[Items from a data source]
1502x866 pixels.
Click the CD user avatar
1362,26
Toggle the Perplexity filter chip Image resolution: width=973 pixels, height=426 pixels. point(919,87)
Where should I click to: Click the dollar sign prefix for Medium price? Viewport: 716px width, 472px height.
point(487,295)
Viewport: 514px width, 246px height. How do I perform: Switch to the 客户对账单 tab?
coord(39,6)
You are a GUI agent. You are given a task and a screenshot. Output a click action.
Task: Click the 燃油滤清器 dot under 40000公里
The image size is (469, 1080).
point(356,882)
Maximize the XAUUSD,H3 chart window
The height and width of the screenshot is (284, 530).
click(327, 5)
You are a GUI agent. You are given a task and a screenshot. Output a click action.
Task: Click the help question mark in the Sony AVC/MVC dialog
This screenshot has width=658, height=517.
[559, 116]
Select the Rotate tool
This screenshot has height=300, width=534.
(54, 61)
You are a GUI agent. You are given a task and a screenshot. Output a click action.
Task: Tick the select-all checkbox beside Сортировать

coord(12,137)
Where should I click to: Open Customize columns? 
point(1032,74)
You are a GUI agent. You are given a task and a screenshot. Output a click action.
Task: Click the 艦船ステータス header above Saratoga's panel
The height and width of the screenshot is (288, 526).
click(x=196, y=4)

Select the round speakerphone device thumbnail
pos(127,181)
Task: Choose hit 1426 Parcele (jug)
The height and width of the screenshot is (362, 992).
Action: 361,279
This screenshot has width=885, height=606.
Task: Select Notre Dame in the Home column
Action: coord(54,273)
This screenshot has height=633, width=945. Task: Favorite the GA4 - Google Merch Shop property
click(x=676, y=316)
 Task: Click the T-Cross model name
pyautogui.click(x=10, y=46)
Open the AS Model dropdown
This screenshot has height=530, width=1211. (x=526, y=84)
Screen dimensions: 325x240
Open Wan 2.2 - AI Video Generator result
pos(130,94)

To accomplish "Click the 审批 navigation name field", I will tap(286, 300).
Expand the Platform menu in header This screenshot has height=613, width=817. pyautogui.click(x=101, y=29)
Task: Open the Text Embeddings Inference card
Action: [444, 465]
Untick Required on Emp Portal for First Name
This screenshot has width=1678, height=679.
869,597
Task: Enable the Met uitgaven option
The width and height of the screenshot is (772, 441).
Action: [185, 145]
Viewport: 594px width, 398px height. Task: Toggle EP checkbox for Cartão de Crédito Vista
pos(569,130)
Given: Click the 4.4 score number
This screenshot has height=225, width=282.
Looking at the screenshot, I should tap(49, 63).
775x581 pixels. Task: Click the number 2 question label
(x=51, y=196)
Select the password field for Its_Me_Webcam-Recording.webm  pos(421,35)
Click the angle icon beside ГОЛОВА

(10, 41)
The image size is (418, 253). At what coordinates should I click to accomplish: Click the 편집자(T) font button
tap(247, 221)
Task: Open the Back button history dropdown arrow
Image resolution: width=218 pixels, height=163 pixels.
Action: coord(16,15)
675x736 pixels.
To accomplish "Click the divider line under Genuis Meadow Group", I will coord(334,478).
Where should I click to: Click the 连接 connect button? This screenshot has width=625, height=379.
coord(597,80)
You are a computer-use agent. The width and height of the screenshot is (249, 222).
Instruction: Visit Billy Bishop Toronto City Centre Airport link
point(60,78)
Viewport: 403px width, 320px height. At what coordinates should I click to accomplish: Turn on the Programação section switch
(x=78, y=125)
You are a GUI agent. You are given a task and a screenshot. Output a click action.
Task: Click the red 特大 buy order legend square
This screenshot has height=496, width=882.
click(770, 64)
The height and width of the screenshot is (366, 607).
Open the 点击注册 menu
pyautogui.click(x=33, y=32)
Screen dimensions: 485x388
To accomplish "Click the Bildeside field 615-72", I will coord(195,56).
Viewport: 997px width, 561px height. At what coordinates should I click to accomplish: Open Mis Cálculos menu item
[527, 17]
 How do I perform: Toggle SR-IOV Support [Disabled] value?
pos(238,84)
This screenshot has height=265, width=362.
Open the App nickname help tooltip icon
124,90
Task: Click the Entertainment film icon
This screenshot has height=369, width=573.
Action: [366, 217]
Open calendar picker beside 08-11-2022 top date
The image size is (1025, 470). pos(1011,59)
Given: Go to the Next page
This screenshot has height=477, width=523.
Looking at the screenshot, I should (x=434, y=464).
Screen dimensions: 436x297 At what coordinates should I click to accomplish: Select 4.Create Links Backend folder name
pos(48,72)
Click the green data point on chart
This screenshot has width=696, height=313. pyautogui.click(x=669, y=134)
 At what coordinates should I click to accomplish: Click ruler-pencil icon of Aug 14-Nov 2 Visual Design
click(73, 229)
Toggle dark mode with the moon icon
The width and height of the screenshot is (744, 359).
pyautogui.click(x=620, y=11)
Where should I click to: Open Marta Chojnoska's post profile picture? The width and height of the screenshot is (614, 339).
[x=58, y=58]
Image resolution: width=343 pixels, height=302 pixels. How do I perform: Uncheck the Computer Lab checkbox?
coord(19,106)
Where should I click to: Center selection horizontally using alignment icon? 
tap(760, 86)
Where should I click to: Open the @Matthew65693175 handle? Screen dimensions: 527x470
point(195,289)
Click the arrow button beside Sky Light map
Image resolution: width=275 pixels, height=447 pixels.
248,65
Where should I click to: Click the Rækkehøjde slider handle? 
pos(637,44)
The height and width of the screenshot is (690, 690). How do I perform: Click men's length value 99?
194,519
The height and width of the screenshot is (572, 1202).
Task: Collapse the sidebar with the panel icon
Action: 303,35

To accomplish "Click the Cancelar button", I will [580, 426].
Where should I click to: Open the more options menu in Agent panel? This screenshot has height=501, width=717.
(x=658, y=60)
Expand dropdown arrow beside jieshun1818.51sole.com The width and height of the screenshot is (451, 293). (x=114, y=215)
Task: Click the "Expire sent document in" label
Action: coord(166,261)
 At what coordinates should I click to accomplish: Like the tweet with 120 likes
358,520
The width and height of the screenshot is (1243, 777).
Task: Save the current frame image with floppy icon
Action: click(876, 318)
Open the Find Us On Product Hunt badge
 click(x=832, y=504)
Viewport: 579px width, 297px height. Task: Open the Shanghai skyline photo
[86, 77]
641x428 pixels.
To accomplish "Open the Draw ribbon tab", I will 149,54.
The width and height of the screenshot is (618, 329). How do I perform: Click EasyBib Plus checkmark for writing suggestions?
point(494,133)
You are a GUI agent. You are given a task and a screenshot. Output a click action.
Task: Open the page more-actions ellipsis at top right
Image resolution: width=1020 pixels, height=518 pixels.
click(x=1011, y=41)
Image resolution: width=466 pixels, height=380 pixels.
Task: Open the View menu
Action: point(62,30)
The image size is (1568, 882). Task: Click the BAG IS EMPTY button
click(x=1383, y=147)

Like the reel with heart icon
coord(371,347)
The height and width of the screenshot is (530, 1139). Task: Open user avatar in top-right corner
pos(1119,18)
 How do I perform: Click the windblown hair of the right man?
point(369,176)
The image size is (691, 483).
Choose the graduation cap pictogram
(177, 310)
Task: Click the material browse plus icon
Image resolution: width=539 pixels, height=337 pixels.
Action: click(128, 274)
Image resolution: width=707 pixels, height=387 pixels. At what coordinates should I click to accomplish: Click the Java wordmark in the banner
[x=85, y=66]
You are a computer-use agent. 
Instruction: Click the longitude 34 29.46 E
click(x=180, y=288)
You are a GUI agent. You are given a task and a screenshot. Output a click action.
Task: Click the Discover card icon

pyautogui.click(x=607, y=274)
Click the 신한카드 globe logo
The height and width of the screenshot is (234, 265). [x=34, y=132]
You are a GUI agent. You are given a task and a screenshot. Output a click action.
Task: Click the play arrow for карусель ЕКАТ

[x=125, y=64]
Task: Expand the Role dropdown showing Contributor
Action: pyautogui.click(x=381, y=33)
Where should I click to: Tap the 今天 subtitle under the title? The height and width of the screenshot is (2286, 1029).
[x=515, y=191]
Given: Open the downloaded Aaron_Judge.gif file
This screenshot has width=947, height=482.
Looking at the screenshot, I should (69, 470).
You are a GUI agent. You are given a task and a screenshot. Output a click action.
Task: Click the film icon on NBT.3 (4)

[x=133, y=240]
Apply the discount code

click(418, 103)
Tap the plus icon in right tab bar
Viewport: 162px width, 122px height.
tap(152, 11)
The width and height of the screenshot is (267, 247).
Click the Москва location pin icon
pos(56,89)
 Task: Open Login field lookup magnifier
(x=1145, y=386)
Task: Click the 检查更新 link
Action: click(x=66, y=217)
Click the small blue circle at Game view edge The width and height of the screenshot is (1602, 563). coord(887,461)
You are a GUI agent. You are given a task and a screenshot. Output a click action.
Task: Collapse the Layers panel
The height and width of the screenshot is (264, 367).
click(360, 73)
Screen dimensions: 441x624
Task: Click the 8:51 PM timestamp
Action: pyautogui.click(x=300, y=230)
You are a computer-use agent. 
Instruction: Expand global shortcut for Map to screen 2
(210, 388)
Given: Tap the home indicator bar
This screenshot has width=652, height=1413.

* [Task item]:
The lines that mention the word "page" should be pulled from the records above.

* [Response area]:
Given: Go to the Next page
Task: Open the page more-actions ellipsis at top right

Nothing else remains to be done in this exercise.